- _WORK REQUEST_
All of the entries need to be written out again, exactly as they are.

- _INPUT DATA_
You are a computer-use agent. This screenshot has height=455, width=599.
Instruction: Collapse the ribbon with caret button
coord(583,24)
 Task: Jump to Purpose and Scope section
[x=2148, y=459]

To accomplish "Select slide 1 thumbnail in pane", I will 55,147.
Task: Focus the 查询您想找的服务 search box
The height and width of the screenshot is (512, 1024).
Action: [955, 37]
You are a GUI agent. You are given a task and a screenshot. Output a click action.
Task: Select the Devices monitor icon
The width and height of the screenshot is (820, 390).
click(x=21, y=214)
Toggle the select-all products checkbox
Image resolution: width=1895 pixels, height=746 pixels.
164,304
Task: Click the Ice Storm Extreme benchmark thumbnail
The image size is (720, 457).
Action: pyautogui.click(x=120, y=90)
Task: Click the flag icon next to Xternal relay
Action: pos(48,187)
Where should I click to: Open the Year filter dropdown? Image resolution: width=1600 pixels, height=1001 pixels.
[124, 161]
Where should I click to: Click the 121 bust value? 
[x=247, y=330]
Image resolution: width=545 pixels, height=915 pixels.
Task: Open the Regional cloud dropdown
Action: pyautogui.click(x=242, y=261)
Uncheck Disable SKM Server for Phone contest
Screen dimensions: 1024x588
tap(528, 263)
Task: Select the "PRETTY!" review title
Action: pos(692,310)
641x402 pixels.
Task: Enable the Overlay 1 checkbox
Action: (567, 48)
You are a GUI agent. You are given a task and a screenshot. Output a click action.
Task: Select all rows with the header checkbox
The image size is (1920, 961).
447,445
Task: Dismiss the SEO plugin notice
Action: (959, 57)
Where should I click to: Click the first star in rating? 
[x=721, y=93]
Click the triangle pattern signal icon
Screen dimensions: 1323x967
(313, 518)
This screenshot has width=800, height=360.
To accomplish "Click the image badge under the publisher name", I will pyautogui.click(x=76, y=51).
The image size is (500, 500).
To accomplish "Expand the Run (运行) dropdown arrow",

- _ANSWER SPACE_
You are a computer-use agent. This screenshot has height=455, width=599.
Instruction: Collapse the ribbon with caret button
coord(583,24)
 Task: Jump to Purpose and Scope section
[x=2148, y=459]

To accomplish "Select slide 1 thumbnail in pane", I will 55,147.
Task: Focus the 查询您想找的服务 search box
The height and width of the screenshot is (512, 1024).
Action: [955, 37]
You are a GUI agent. You are given a task and a screenshot. Output a click action.
Task: Select the Devices monitor icon
The width and height of the screenshot is (820, 390).
click(x=21, y=214)
Toggle the select-all products checkbox
Image resolution: width=1895 pixels, height=746 pixels.
164,304
Task: Click the Ice Storm Extreme benchmark thumbnail
The image size is (720, 457).
Action: pyautogui.click(x=120, y=90)
Task: Click the flag icon next to Xternal relay
Action: pos(48,187)
Where should I click to: Open the Year filter dropdown? Image resolution: width=1600 pixels, height=1001 pixels.
[124, 161]
Where should I click to: Click the 121 bust value? 
[x=247, y=330]
Image resolution: width=545 pixels, height=915 pixels.
Task: Open the Regional cloud dropdown
Action: pyautogui.click(x=242, y=261)
Uncheck Disable SKM Server for Phone contest
Screen dimensions: 1024x588
tap(528, 263)
Task: Select the "PRETTY!" review title
Action: pos(692,310)
641x402 pixels.
Task: Enable the Overlay 1 checkbox
Action: (567, 48)
You are a GUI agent. You are given a task and a screenshot. Output a click action.
Task: Select all rows with the header checkbox
The image size is (1920, 961).
447,445
Task: Dismiss the SEO plugin notice
Action: (959, 57)
Where should I click to: Click the first star in rating? 
[x=721, y=93]
Click the triangle pattern signal icon
Screen dimensions: 1323x967
(313, 518)
This screenshot has width=800, height=360.
To accomplish "Click the image badge under the publisher name", I will pyautogui.click(x=76, y=51).
The image size is (500, 500).
To accomplish "Expand the Run (运行) dropdown arrow",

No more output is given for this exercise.